26.6.11

A post I never published...

i just stumbled across this, i must have written it quite late some evening. it's a bit rambly, and there's even a half-finished sentence in there, but still, quite insightful




"...to write a work of genius is almost always a feat of prodigious difficulty. Everything is against the likelihood that it will come from the writer’s mind whole and entire. Generally material circumstances are against it. Dogs will bark; people will interrupt; money must be made; health will break down. Further, accentuating all these difficulties and making them harder to bear is the world’s notorious indifference. It does not ask people to write poems and novels and histories; it does not need them. It does not care whether Flaubert finds the right word or whether Carlyle scrupulously verifies this or that fact. Naturally, it will not pay for what it does not want. And so the writer, Keats, Flaubert, Carlyle, suffers, especially in the creative years of youth, every form of distraction and discouragement. A curse, a cry of agony, rises from those books of analysis and confession. ‘Mighty poets in their misery dead’— that is the burden of their song. if anything comes through in spite of all this, it is a miracle, and probably no book is born entire and uncrippled as it was conceived."
Virginia Woolf in A Room of One's Own.

Conceiving a blog lying in bed at night is piss easy. It's fun, and you feel like you're going to create something REVOLUTIONARY. But when you come to the actual thing you're seized by a crippling notion that I think the extract above sums up. Admittedly, I'm writing a blog, not poetry. I feel like I should put some sort of disclaimer here, assuring you that I don't see myself as a young Keats or Flaubert, but you neveIt's not laziness. It's certainly not a lack of self-belief.

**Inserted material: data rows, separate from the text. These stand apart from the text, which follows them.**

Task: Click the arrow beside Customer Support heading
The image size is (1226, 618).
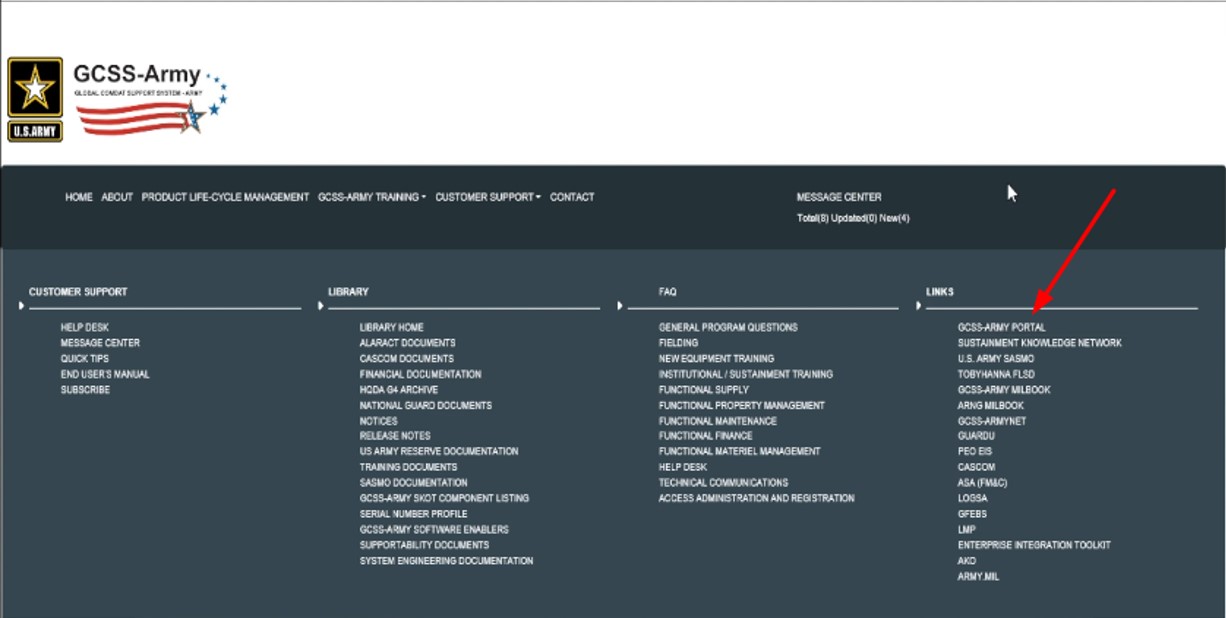Action: tap(21, 306)
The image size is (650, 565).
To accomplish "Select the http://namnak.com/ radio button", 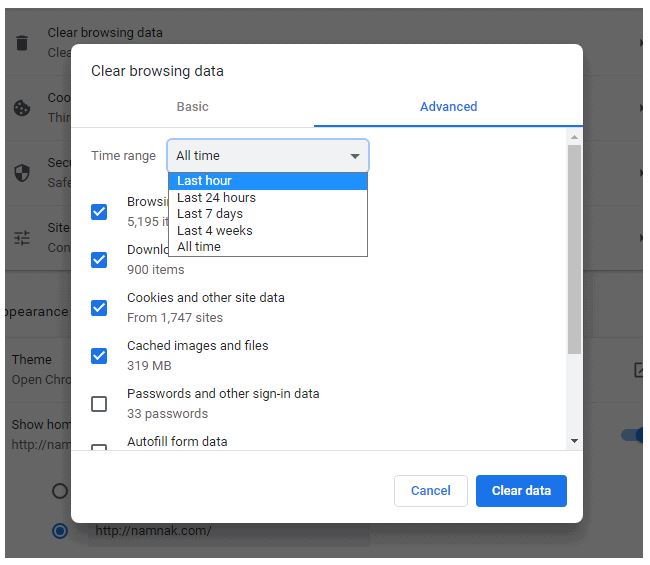I will (x=60, y=531).
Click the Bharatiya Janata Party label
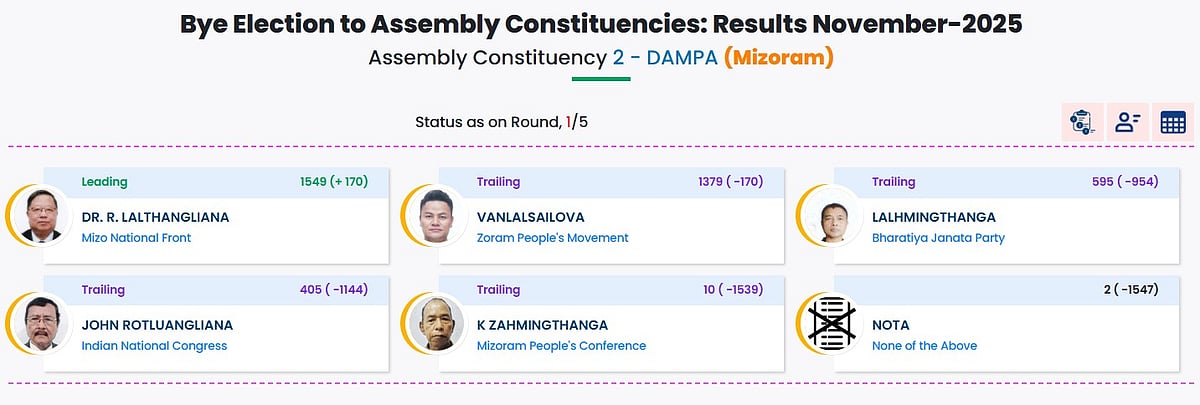Viewport: 1200px width, 405px height. coord(938,238)
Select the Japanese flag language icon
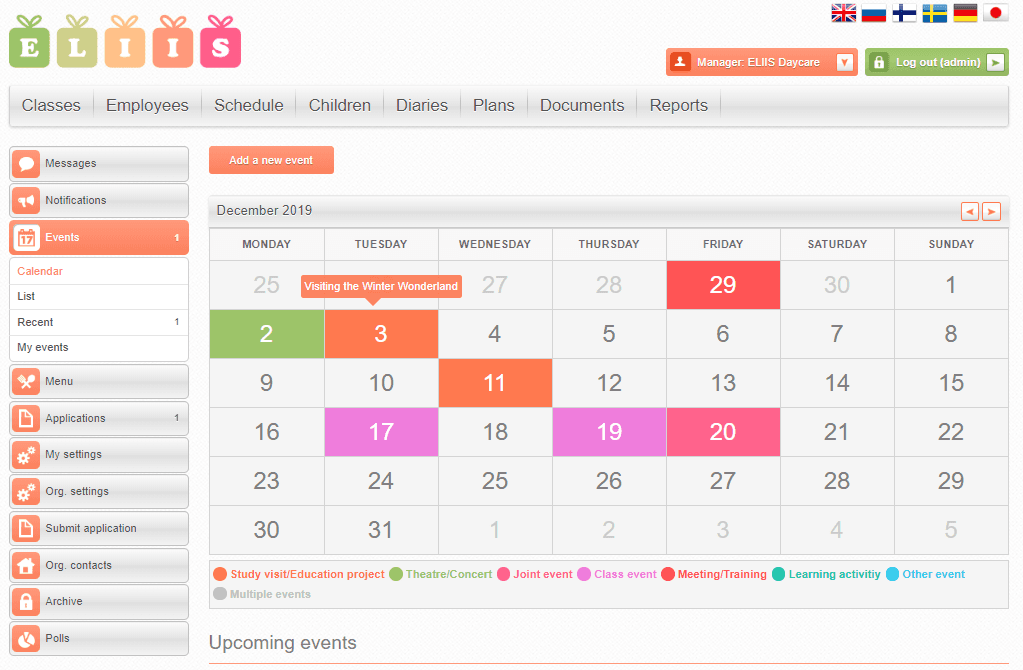The height and width of the screenshot is (670, 1023). click(x=995, y=13)

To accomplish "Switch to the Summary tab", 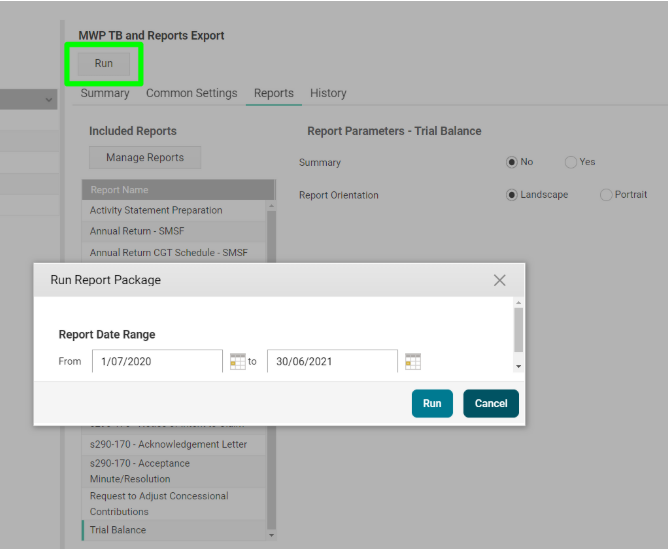I will [105, 93].
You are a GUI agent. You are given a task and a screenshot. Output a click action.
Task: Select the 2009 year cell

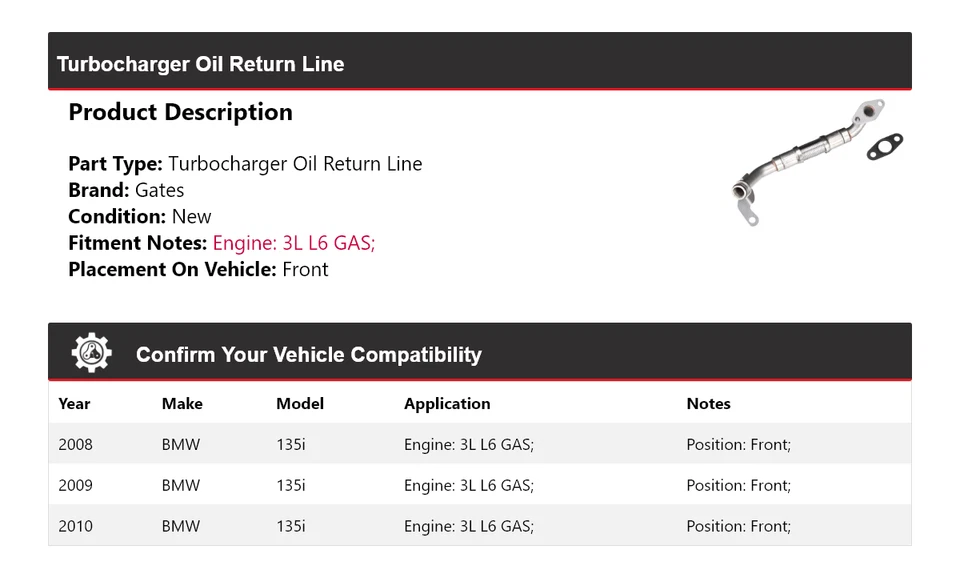pyautogui.click(x=75, y=485)
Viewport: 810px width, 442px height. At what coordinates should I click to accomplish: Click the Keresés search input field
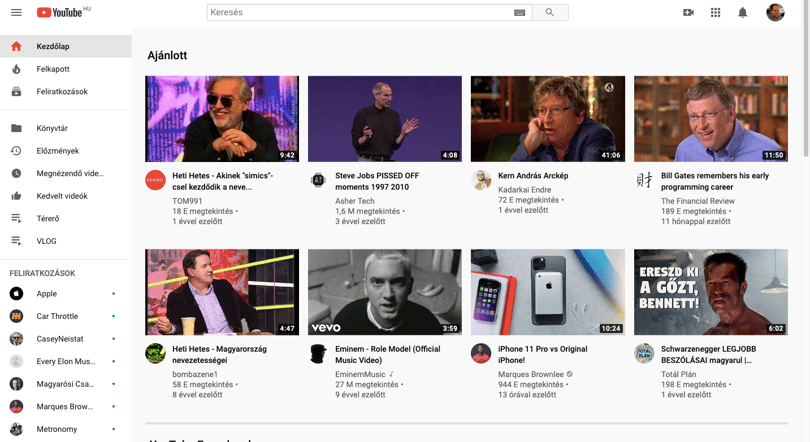pyautogui.click(x=360, y=12)
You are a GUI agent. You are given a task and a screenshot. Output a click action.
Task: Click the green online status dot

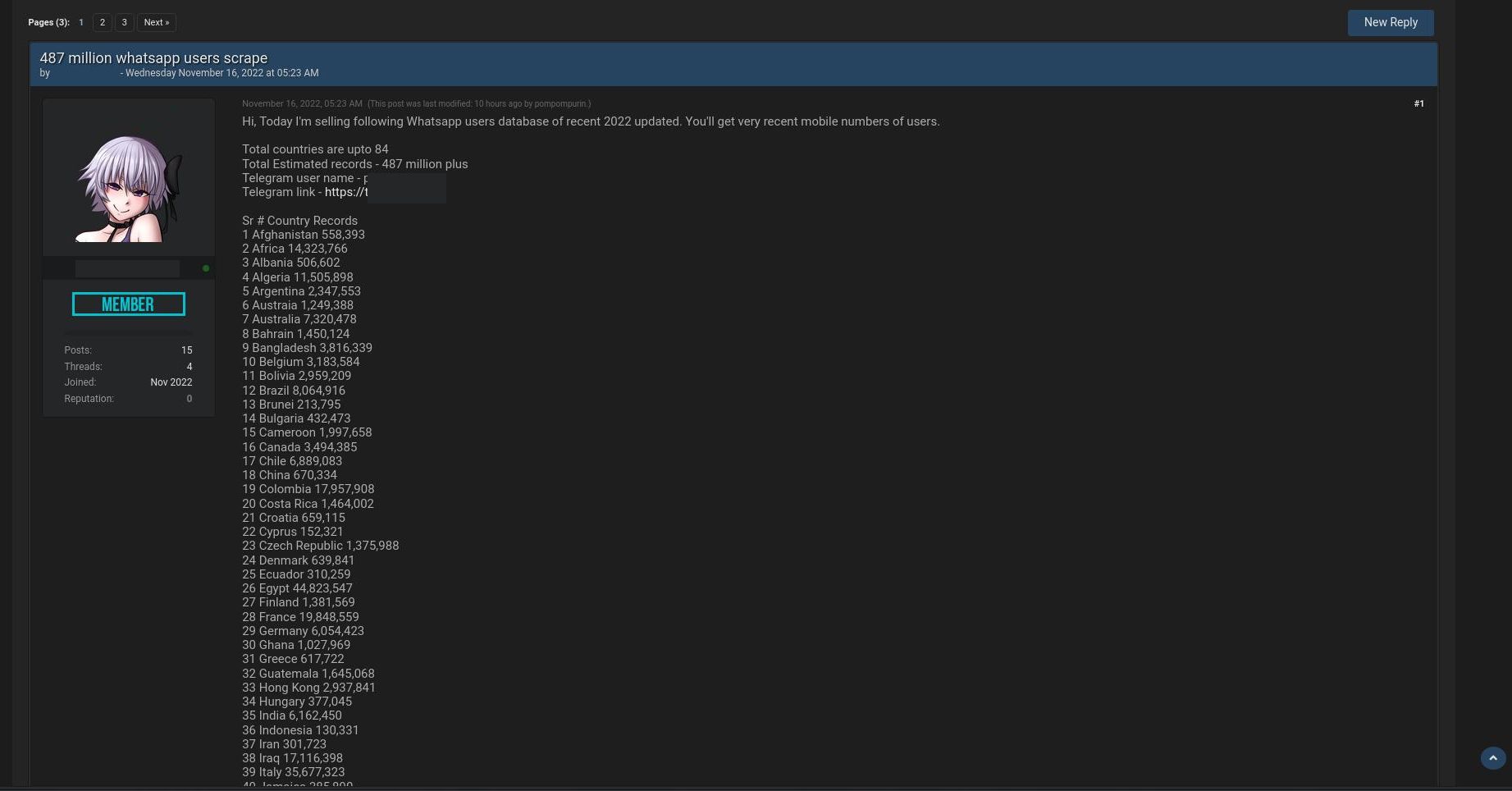[206, 268]
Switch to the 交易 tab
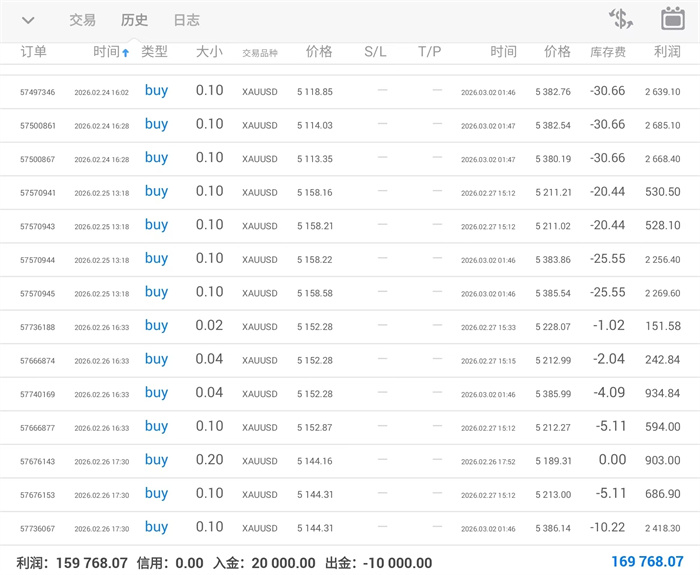The image size is (700, 575). click(x=83, y=20)
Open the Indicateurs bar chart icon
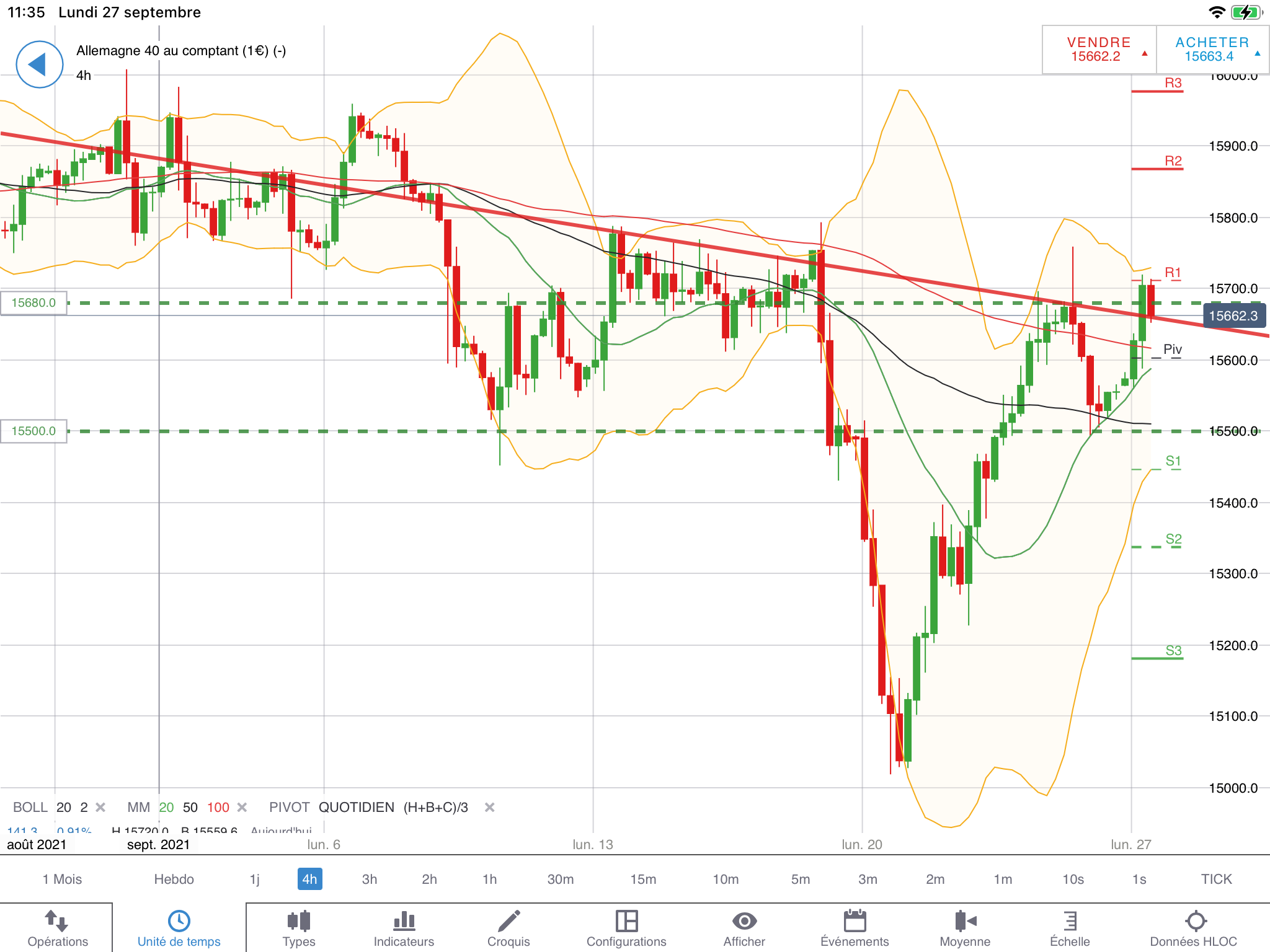 coord(404,922)
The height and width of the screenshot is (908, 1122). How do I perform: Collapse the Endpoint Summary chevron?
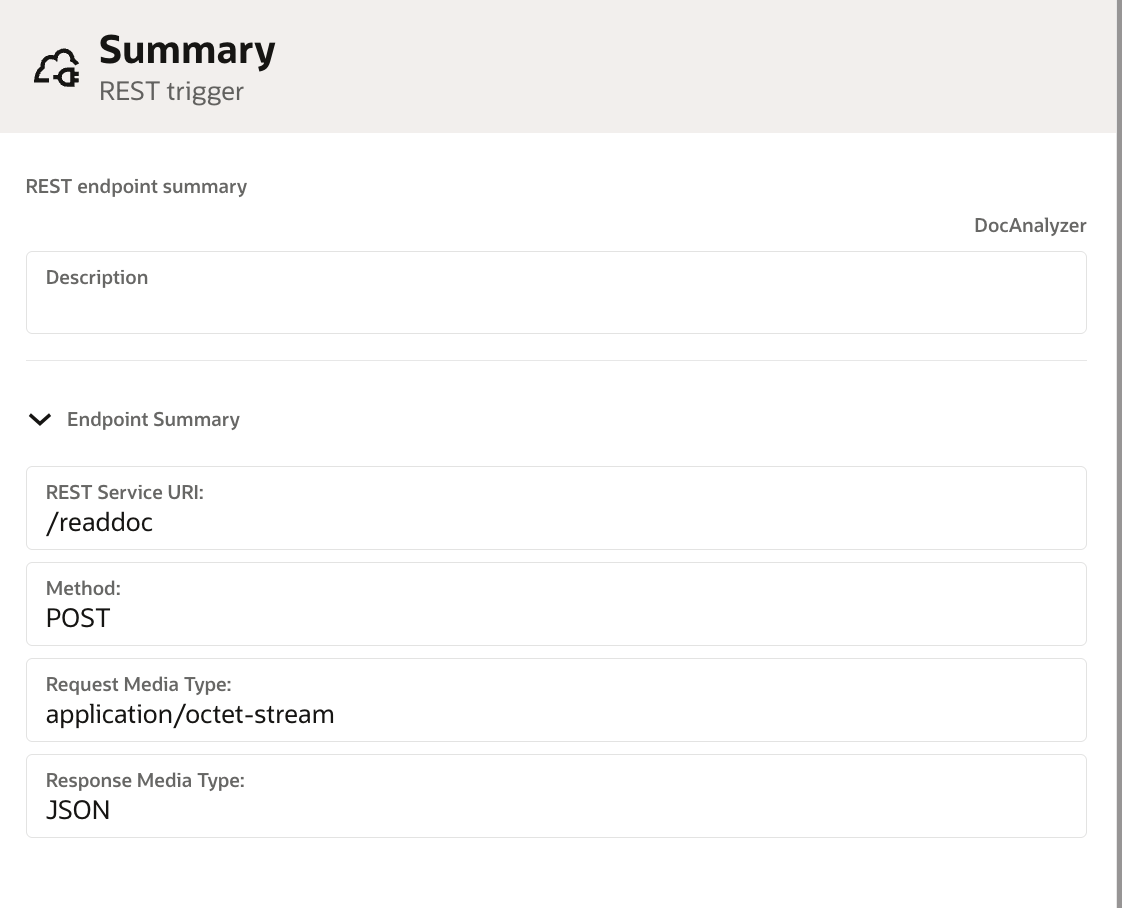pos(40,419)
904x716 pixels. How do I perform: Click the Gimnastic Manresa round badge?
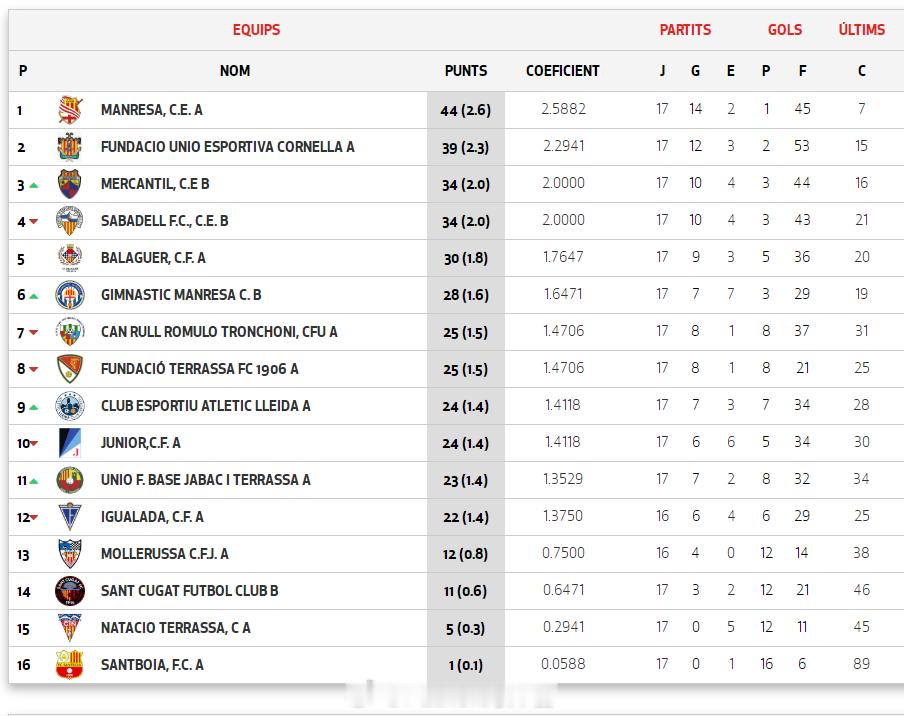[x=70, y=295]
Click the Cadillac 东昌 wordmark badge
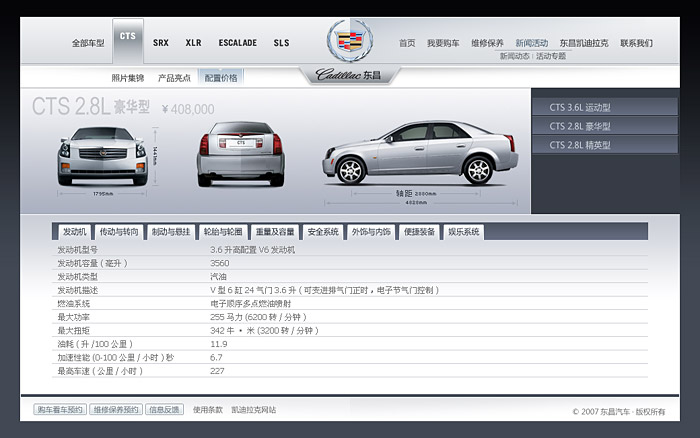This screenshot has width=700, height=438. [348, 75]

It's the knowledge that what you're doing will look like a ripple in a tsunami not the ripple in a pavement puddle you fantasize about.

I saw this quote the other day on some photographer's blog whose name I forget and he said he mistrusts people who are more excited about being successful than doing what they're excited about.
I should be excited about writing about what I love, not discouraged by its insignificance.


Ironically, writing about loving to write but feeling insignificant is something that makes me feel significant.